Beyond Culture

The artist’s “authority comes out of a psychological experience, not a social ordination..”
- Joseph Campbell (learn about him here)

The greatest are does not come out of culture, it comes from that deeper source and pierces through culture.

The favorite books of mine (like Solaris by Stanislaw Lem or The Island by Aldous Huxley), the songs I am drawn to, the humans before me that I feel an indescribable connection with, they all live at different lengths of the same thread: they do not merely reflect back culture’s mirror, they offer underground tunnels through the confined corners of culture and into the infinite wonderment of being itself.

There are only two great voices: the voice of culture, and the voice of the soul. For most people who live out their lives in the construct of culture, they have heard only the call of the world and move according to the changing voice of culture. On the other hand it is the people who, through one experience or another, find themselves alone out on some unmarked trail deep beyond the undergrowth that live by the voice of the soul. Before the creation of culture, the voice of the soul rang the clearest. The dawn of civilized man, filled to the brim with his new heavy cinderblocks of logic and thought, came the setting of the soul. This is not to say logic and soul cannot co-exist, but that logic, the mind, has undeniably overshadowed the soul in our society for some time now.

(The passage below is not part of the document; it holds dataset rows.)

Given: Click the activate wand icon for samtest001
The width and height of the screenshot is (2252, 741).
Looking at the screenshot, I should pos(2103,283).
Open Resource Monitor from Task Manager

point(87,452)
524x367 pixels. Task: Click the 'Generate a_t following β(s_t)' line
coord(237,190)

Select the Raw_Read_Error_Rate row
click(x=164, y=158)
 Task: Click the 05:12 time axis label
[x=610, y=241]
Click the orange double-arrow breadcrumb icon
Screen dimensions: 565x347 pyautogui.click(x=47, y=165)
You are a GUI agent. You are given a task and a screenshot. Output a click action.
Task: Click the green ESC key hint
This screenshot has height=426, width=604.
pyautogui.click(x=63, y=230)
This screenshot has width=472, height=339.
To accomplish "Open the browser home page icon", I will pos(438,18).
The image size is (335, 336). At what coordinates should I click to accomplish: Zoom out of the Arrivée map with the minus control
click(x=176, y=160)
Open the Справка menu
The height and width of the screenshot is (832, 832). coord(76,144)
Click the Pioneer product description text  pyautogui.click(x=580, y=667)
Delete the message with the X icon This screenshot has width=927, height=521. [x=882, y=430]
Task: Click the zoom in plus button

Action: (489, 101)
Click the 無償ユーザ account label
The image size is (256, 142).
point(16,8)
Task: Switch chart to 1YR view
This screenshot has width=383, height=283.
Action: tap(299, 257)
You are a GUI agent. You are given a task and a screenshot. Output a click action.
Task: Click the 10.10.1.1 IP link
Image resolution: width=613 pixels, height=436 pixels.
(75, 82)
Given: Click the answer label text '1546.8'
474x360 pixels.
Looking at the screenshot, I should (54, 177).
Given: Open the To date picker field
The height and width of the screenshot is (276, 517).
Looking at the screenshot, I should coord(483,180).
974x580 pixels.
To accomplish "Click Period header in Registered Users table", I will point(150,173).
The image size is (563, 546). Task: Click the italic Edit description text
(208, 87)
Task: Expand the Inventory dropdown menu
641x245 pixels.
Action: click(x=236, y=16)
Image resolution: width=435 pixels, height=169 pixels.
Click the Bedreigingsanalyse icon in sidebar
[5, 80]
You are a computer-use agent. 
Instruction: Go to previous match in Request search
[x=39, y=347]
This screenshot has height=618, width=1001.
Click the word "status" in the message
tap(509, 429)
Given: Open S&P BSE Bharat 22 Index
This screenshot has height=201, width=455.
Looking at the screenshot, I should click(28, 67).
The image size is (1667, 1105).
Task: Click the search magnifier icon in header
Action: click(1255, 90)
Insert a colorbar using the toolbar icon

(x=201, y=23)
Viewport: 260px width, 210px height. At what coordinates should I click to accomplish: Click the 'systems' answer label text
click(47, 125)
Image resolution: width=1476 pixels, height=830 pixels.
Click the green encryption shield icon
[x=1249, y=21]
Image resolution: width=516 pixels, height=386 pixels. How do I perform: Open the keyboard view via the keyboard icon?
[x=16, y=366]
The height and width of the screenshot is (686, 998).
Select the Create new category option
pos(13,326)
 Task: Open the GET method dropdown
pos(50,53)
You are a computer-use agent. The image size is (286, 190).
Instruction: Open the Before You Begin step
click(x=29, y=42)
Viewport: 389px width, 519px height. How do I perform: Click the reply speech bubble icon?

The ‘soul’, or ‘heart’ (or however you linguistically identify with such a representation) does not raise or lower its voice. It does not change tone or have an age. The voice of the soul is eternal, untouched by time, synonymous with the linguistic references of ‘truth’ and ‘sublime clarity’. The voice of the soul runs deep, she is the root of our entire being, of our entire universe, of all that exists and does not exist. The voice of the world is the opposite: evasive and rooted in the shallow grounds of the mind. No matter how much you nourish the shallow ground, it will never compare to the soul-nourishing depth of the voice that beckons, ever patient, ever present, ever loving. Her voice has never left. The soul has been here all the while, for she is timeless and knows that eventually the voice of culture will tremble, crumble and fall, and through the wreckage of culture will emerge the infinite wisdom of her eternal being. But she will not command your attention. To find her, you must quiet your mind and go far within beyond the reaches of culture, of the mind itself. While the voice of culture brought you outward into the clanging world, so the soul will call you to the deepest most silent source of your being.